The battle opened on May 22nd with Austrian assaults against both villages. Fighting became brutal. Buildings changed hands multiple times. Artillery pounded positions at close range. Cavalry clashed in the center. The Danube bridge broke twice due to floating debris and Austrian fire rafts, temporarily cutting off French reinforcements.
By the second day, French ammunition was running low. The Imperial Guard arrived but couldn't decisively shift the balance. Marshal Lannes was mortally wounded by an Austrian cannonball. Napoleon finally ordered withdrawal back across the Danube to Lobau Island.
Casualties were roughly equal, about 23,000 per side. But strategically, Austria had won. Napoleon had been stopped, forced to retreat, and shown to be vulnerable.
For my tabletop recreation, I set up the villages as major terrain features using simple cardboard buildings. French forces deployed between Aspern and Essling with limited reserves. Austrian forces approached from three sides with numerical superiority but pressure to attack quickly before French reinforcements could arrive.
The scenario mechanics required French players to hold villages while managing ammunition limitations. Austrian players needed to coordinate attacks without excessive casualties, a Pyrrhic victory that crippled both armies wouldn't serve Austria's strategic interests.
My first game followed historical patterns closely. Austrian attacks gradually compressed French positions. The villages changed hands multiple times as reserve battalions counterattacked. French cavalry charged desperately to disrupt Austrian formations. Artillery duels blazed at murderous ranges.
The French player (my regular opponent) made excellent defensive decisions, refusing to commit reserves prematurely and using interior lines to shift forces between threatened positions. But attrition gradually weakened French combat effectiveness. When ammunition rules began restricting French firepower, Austrian pressure became overwhelming.
The game ended with French forces withdrawing in reasonably good order but clearly defeated. Historical outcome achieved.
Wagram: The Bloody Counterstroke

Napoleon spent six weeks after Aspern-Essling preparing his response. He reinforced the army to over 180,000 troops, assembled massive artillery parks, and planned a simultaneous crossing at multiple points to prevent Austrian concentration against a single bridgehead.
The crossing succeeded on July 4-5, 1809. Napoleon deployed forces across a broad front north of the Danube. Archduke Charles positioned Austrian armies along the Russbach stream, a modest defensive barrier running roughly east-west.

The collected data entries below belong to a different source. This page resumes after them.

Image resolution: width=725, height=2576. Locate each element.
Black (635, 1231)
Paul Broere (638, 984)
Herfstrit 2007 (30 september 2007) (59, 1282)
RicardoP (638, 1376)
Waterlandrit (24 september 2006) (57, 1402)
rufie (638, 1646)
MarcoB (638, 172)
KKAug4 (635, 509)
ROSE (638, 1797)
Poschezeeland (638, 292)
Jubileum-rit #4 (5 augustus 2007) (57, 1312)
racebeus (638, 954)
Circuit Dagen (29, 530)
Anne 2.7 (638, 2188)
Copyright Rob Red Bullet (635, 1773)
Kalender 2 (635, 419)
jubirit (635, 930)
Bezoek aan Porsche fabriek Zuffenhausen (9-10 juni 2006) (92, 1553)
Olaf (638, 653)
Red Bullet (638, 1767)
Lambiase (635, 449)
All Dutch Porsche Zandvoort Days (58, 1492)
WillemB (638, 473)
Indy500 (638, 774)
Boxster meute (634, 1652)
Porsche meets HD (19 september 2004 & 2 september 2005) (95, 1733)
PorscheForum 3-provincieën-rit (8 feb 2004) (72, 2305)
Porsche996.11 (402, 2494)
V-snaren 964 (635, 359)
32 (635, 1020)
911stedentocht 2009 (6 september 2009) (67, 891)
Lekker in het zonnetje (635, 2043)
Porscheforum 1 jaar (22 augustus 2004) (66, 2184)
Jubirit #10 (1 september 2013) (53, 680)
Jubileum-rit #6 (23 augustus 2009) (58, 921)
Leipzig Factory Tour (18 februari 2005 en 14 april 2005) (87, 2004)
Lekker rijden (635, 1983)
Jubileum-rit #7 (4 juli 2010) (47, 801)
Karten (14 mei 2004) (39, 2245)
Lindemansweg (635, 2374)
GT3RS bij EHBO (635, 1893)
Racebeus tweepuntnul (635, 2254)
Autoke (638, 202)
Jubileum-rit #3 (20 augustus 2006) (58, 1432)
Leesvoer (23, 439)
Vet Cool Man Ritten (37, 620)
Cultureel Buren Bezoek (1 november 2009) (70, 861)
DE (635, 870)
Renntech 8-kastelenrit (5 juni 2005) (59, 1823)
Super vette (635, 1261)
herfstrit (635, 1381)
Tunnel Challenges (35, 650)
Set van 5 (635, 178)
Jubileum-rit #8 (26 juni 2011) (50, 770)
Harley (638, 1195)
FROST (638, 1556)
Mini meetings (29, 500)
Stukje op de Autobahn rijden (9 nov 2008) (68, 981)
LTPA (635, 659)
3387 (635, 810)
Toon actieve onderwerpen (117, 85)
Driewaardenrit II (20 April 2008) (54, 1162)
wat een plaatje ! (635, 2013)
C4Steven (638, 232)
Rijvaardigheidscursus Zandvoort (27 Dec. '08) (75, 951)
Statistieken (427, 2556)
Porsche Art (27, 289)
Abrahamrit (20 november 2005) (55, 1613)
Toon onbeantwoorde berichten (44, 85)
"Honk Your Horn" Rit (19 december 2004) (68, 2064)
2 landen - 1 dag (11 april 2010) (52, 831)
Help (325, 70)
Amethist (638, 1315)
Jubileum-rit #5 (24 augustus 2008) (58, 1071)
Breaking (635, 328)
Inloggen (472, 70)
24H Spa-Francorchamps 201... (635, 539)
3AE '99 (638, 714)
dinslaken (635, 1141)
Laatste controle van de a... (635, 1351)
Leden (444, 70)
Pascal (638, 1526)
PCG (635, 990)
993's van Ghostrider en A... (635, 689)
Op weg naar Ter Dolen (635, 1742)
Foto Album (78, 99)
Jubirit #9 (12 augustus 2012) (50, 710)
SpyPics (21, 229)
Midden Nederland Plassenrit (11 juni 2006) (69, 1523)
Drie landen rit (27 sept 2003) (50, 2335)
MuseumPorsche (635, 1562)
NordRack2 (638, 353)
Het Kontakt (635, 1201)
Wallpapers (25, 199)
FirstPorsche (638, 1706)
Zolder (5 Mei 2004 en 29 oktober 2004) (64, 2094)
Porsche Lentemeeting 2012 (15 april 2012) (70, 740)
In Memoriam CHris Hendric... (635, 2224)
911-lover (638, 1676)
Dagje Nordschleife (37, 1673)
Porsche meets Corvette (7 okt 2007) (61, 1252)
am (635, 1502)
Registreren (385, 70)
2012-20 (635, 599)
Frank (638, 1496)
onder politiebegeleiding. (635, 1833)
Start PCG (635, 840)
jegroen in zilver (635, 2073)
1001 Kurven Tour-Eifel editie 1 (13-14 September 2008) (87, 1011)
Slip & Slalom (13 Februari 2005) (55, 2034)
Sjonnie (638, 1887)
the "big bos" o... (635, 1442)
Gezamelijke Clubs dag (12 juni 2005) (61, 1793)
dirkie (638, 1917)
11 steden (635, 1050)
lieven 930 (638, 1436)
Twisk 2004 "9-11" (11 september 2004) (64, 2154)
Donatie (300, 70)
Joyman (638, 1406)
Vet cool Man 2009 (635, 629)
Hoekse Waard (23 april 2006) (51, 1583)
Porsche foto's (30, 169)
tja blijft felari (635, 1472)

The Battle of Wagram opened on July 5th with probing attacks and artillery exchanges. The massive scale, over 300,000 soldiers engaged across a 20-mile front, created coordination challenges for both sides. Fighting continued into darkness without decisive results.
July 6th brought the climax. Napoleon assembled a grand battery of over 100 guns opposite the Austrian center. This massed artillery pounded Austrian positions for hours, softening defenses and creating gaps. Marshal Davout's corps attacked the Austrian left flank, threatening to turn their entire position. When Austrian reserves shifted to meet Davout's threat, Napoleon launched his main assault in the center with Masséna's corps and the Imperial Guard.
The breakthrough succeeded. Austrian lines bent and finally broke. Charles managed an organized retreat, but French victory was clear. Casualties exceeded 70,000 total, some of the war's bloodiest fighting.
My tabletop Wagram used the French Army Pack and Austrian Army Pack to field large forces. The flat, open terrain suited cavalry operations and artillery deployment. Both sides deployed multiple corps with powerful reserves.
The scenario emphasized coordination challenges. French victory required breaking Austrian lines before exhausting reserves. Austrian victory meant maintaining defensive cohesion while counterattacking effectively.
The game took four hours, long by modern standards but remarkably quick given the forces involved. The Blücher rules handled large armies smoothly. Command decisions mattered enormously. When to commit cavalry? Where to position artillery? Which units to activate each turn?
French grand battery tactics proved devastating. Concentrated artillery fire disrupted Austrian formations and created tactical opportunities. But Austrian counterattacks remained dangerous throughout. The outcome remained uncertain until the final turns when Austrian defensive cohesion finally cracked under sustained pressure.
The Transformation

Six months ago, I had ten years of collecting but zero completed games.
Today, I've fought through most of the 1809 campaign using the ready-to-play armies from the 10mm Napoleonic collection. We've recreated Aspern-Essling, Wagram, and several smaller corps-level engagements. Each battle taught lessons about Napoleonic warfare, the importance of reserves, artillery positioning, cavalry timing, command limitations.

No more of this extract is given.